I managed to keep Andrej at home while we planned for hospice, until one dreadful night at 2 a.m., when I ran out of hacks. We got into an ambulance and together headed to the hospital.

* * *

We had already learned the hard way that if you need admission to the hospital, you can remain in the emergency department — in the hallway or a curtained bay on a hard stretcher or in a makeshift holding area — for more than 24 hours, even for days, while waiting for a real hospital bed.
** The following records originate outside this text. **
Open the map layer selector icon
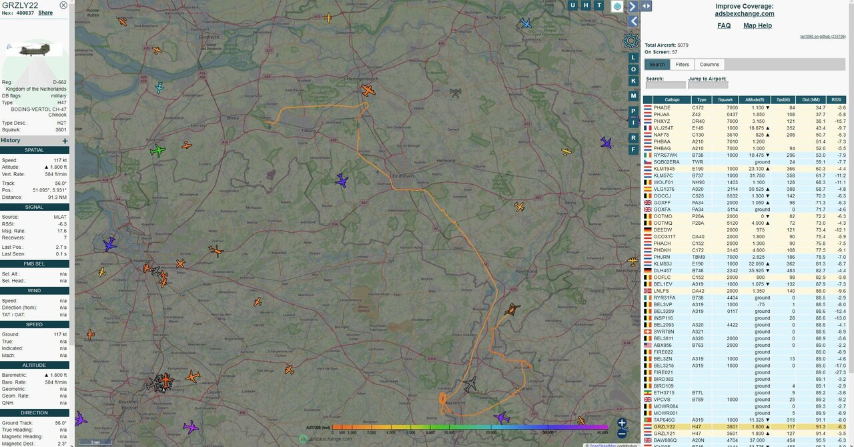 tap(617, 7)
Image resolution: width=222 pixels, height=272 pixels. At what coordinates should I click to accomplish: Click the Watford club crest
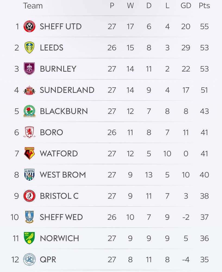point(29,153)
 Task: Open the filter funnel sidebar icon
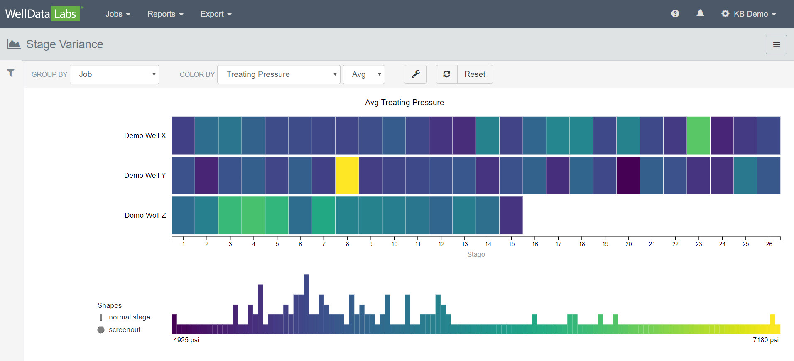11,73
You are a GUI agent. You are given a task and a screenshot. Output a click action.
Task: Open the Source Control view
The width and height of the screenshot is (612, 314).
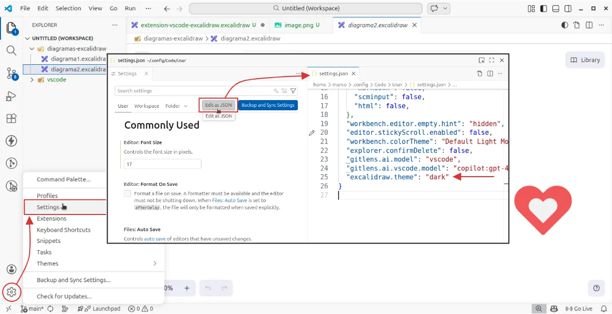coord(11,73)
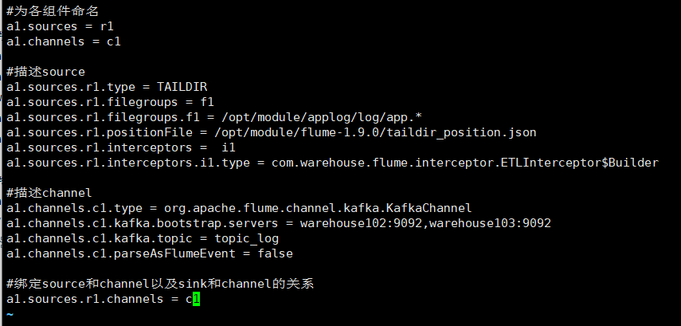This screenshot has width=681, height=326.
Task: Click the tilde empty-line marker
Action: tap(10, 314)
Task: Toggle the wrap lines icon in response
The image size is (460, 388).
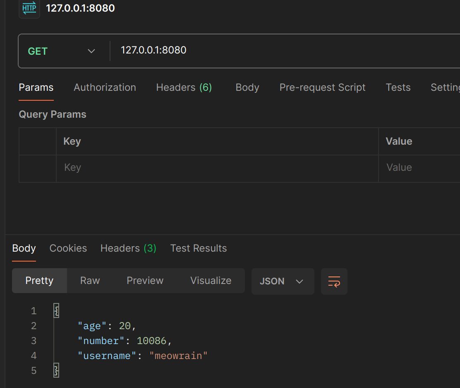Action: (334, 281)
In this limbo state, you’re technically admitted to the hospital, but still located in the physical domain of the ER. And the rules governing acceptable care and safety measures become much less clear.
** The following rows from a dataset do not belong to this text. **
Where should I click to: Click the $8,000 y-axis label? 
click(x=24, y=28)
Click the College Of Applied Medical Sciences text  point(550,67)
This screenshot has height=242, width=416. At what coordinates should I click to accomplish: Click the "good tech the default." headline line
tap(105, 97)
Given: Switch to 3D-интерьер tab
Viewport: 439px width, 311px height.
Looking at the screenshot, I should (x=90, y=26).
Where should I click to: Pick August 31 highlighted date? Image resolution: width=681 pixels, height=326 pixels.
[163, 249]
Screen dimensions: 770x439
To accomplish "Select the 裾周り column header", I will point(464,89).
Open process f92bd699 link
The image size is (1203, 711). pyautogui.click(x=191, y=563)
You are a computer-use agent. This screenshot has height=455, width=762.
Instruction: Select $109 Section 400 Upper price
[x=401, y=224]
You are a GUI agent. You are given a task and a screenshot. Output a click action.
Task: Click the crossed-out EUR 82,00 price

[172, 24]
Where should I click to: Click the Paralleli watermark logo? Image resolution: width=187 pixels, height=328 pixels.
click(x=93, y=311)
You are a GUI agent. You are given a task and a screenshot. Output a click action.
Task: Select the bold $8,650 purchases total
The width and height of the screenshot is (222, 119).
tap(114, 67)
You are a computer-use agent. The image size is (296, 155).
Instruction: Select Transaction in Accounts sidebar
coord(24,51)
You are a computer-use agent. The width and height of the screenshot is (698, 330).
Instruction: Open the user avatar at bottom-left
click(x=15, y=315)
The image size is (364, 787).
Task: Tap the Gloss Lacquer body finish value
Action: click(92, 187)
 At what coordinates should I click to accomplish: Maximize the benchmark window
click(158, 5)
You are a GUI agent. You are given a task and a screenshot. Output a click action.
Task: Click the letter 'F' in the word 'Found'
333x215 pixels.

In the summer of 2024, still being treated to keep his cancer at bay, Andrej had suddenly become somewhat delirious, requiring hospital admission to rule out the possibility of infection or, worse, of the cancer having spread to his brain. After we went to an emergency department near our home, in New York City, he lay trapped on a hard stretcher, with its rails up, for more than 36 hours, amid the alarms and calls for the code team, without any clues of whether it was day or night, and with access only to the few toilets shared by the dozens of patients and visitors in the emergency room. None of this helped his mental state. By the end of Day 2, he knew me — kind of — but had become convinced that the doctors were “the enemy” and that I was their paid accomplice.

After I pressed to move him to a bed “upstairs” — I meant to an inpatient ward — he was transported to a bed five floors higher. I realized too late that this was an “ED overflow area,” according to the paper sign attached to the entrance’s swinging door. A plaque in the hall identified it as a former labor and delivery floor. It had been kitted out with some of the trappings of an actual ward, such as real beds and bathrooms, but not the most important one: adequate personnel.
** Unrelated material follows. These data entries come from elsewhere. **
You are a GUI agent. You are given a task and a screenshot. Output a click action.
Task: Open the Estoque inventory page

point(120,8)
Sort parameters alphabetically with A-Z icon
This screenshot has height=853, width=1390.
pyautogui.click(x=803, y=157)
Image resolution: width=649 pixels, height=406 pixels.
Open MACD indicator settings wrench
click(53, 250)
The space was by turns eerily quiet and wildly cacophonous. Although patients there were undergoing intimate, embarrassing procedures, rooms were gender-neutral. That first night, Andrej’s roommates were a man in a coma and an elderly French woman in a diaper and boots (no pants), who marched around her bed singing like a chanteuse. In the morning, I pestered a harried nurse and got Andrej moved to a quieter room with three beds, where two people died in three days.

The overworked staff did the best they could, but that was far from good care. My husband — who needed protein and calories but could consume only soft foods — was served chicken cutlets. When I noted to one nurse that Andrej’s soiled sheets hadn’t been changed for several days, she directed me to a linen cart so I could change them myself.

* * *

That first time, one of several extended ER stays Andrej made as a boarder, I thought perhaps we had just hit a busy time at a busy hospital. When I worked as an emergency medicine doctor a few decades ago, the ED was mostly empty at the beginning of my 7 a.m. shift. A few patients might be lingering from the day before: alcoholics who would sober up and leave, patients with a severe burn or a bad case of pneumonia who were waiting for a bed in intensive care.

In the decades since, EDs have doubled or even tripled in size. Even so, patients are piling up. When I started asking around, I quickly discovered ED boarding has become commonplace in the past five or so years and is getting worse, more or less omnipresent in hospitals. “Everyone knows about this problem, and no one cares enough to do anything about it,” Adrian Haimovich, an ED doctor at Boston’s Beth Israel Deaconess Medical Center who studies ED boarding, told me. “It’s barbaric.”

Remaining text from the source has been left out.